The record is entirely made-up of psalms that particularly focus on God’s kingly reign, with Searles hand-picking both some of the ‘royal’ psalms describing the Davidic king, as well as those that focus on the majesty and rule of God. The sense of theme effectively comes through as you listen to the album as a whole, and as a result I felt encouraged to rejoice in God’s rule over both my life, as well as his world. Following the lead of Isaac Watts (not forgetting the apostles themselves!), Searles also sensitively and meaningfully crafts his rewordings of the Psalms to highlight their fulfilment in the God who has revealed himself ultimately in the risen and ascended King Jesus. Perhaps nowhere is this seen better than in his version of Psalm 72, ‘Let Your Kingdom Come’, where each verse culminates by focusing the listener on the character and work of Jesus, the king who brings about all that was promised.

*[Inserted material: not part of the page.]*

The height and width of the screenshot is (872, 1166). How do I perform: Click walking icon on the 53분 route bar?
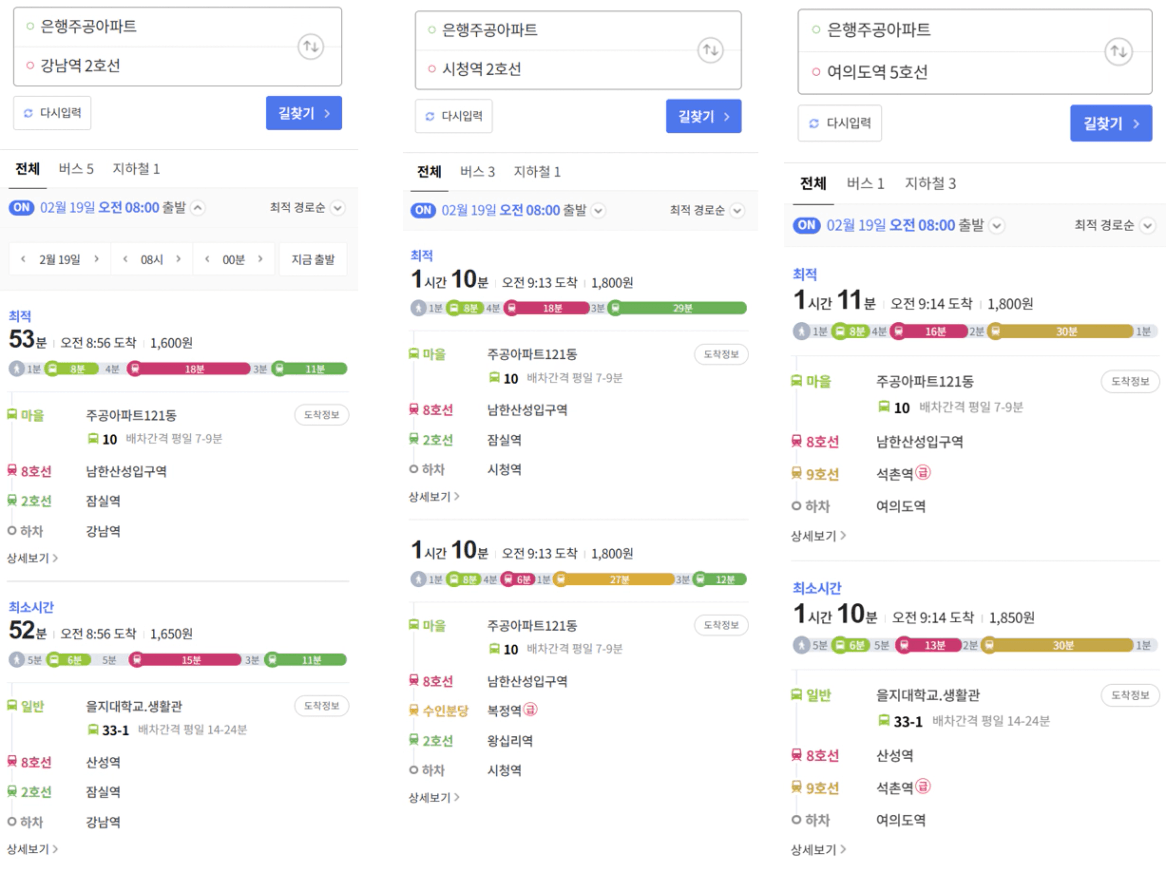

Perhaps like the Psalms themselves, I wonder if part of the strength of Searles’ songwriting is that he knows when not to say more than is necessary. Having recently been an assistant pastor, and now working on a Masters specialising in the Psalms, Searles’ pastor’s heart comes through. That precious combination of substance, simplicity and singability makes for songs that you naturally find yourself joining in with, whilst simultaneously being pastored by.
As with the previous album, Matt takes a back seat on the actual recording, leaving vocals in this case to Tim O’Connor and Yvonne Lyon. As an established solo artist on the Scottish circuit herself, Lyon’s voice wonderfully showcases Searles’ gift for song-writing. Her husband, DL, is also behind a lot of the instrumentation and production, as well as, according to Searles, being the one who really made this album happen.

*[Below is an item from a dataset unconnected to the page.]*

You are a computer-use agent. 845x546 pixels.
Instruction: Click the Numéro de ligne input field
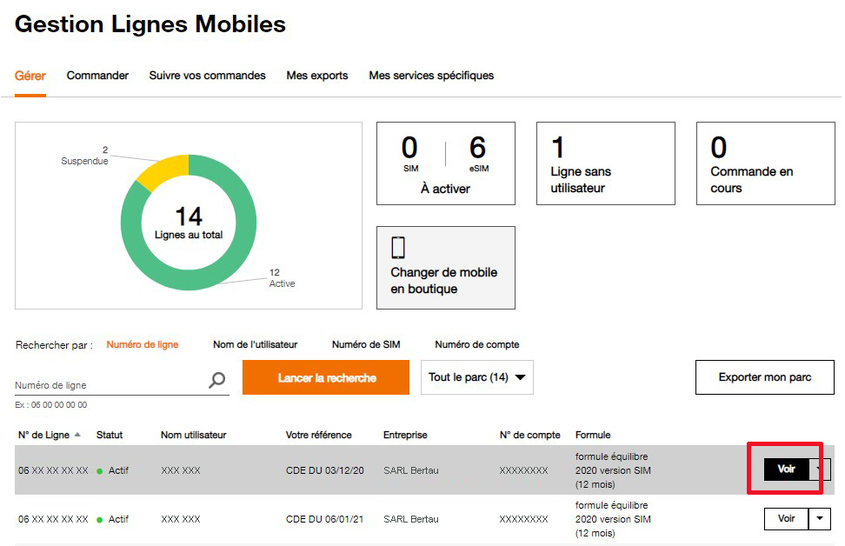108,385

And good job he did, I say! Calvin riled against the Pope of his day for depriving the church of the psalms, accusing him of distorting them into a “murmuring … without any understanding”. Ours may not be the same situation, but we are certainly poorer without the psalms on our lips. As such ‘From the River to the Ends of the Earth’ makes for a fantastic follow-up from Matt Searles and a precious aid to our praising. Available for £10 from his website where you can listen to all the tracks, it’ll also make for a brilliant Christmas gift!
Full disclosure: The artist sent me a copy of this album for free, but I hope this is still a fair and honest review!